Análise de conjuntura na primeira rodada de negociação pelo reajuste do Piso Estadual

O nível de emprego do mercado de trabalho é o melhor da série histórica e o desempenho da economia de Santa Catarina está bem acima da média nacional

Foto: Sérgio Homrich

Texto e foto: Sérgio Homrich.

O cenário favorável para a classe trabalhadora conquistar o reajuste integral do INPC mais aumento real de 5% nas quatro faixas do Piso Salarial Estadual para 2026 foi o destaque da análise de conjuntura feita pela supervisora técnica do Dieese/SC, Crystiane Peres.

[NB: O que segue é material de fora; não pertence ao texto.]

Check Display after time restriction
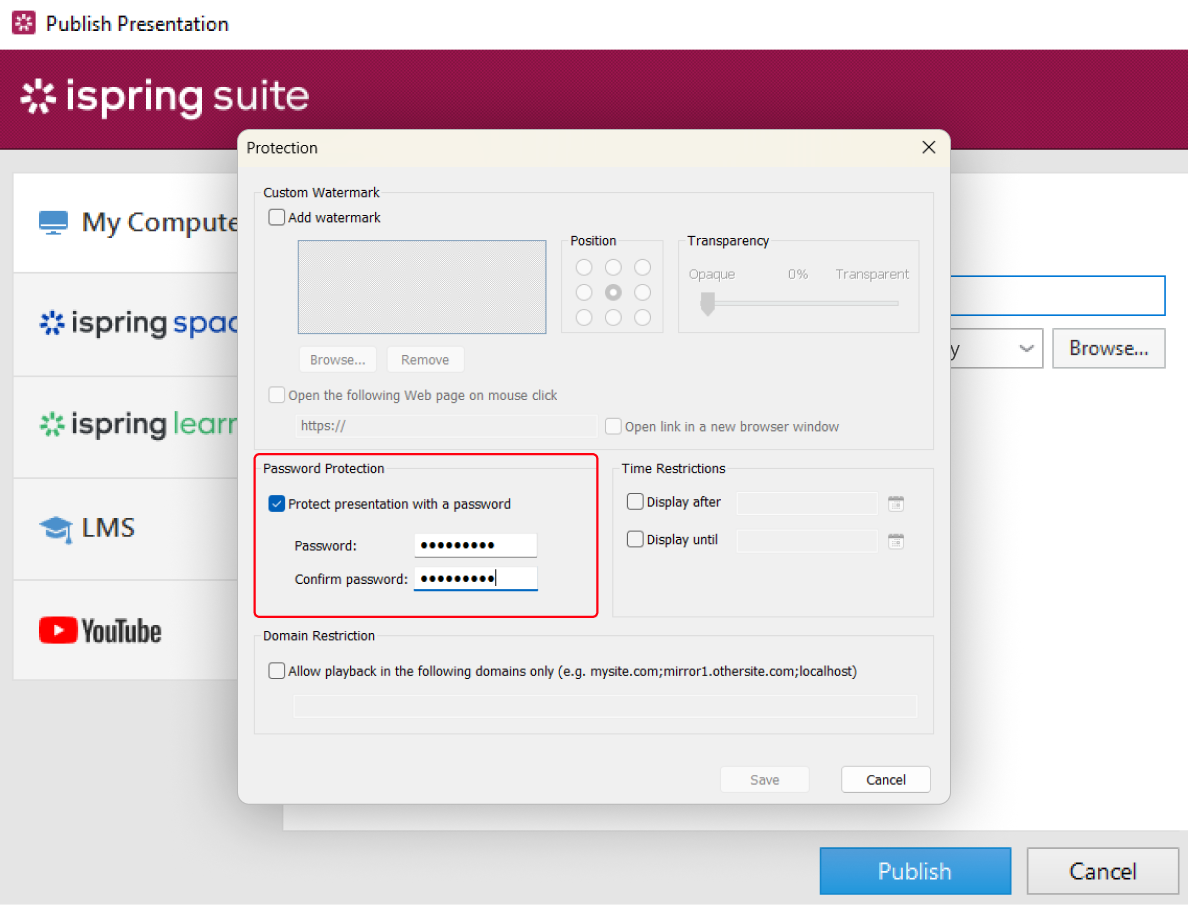point(635,502)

Novamente, como acontece há 16 anos, trabalhadores representados pelas Centrais Sindicais e Federações e patrões pelo lado da Fiesc negociam o reajuste do Piso, com vigência a partir de 1o. de Janeiro.

Crystiane lembrou que o nível de emprego do mercado de trabalho é o melhor da série histórica e o desempenho da economia de Santa Catarina está bem acima da média nacional. Citou medidas do governo federal, como o Novo PAC, a manutenção do poder de compra do Salário Mínimo Nacional, uma política do governo Lula, e a isenção de Imposto de Renda, a partir de 1o. de janeiro para quem recebe até R$ 5 mil mensais e a redução progressiva para quem recebe até R$ 7.350 por mês.

Já o economista do Dieese, Daniel Minte Cardoso, destacou o crescimento do PIB catarinense e até mesmo o aumento das exportações, apesar do tarifaço do governo dos Estados Unidos contra os produtos do Brasil. Pelo lado patronal, a queixa recai sobre as consequências das tarifas no setor de madeira e móveis e argumenta que há declínio da economia. A negociação conta com a presença do superintendente do Ministério do Trabalho e Emprego em SC, Paulo Eccel.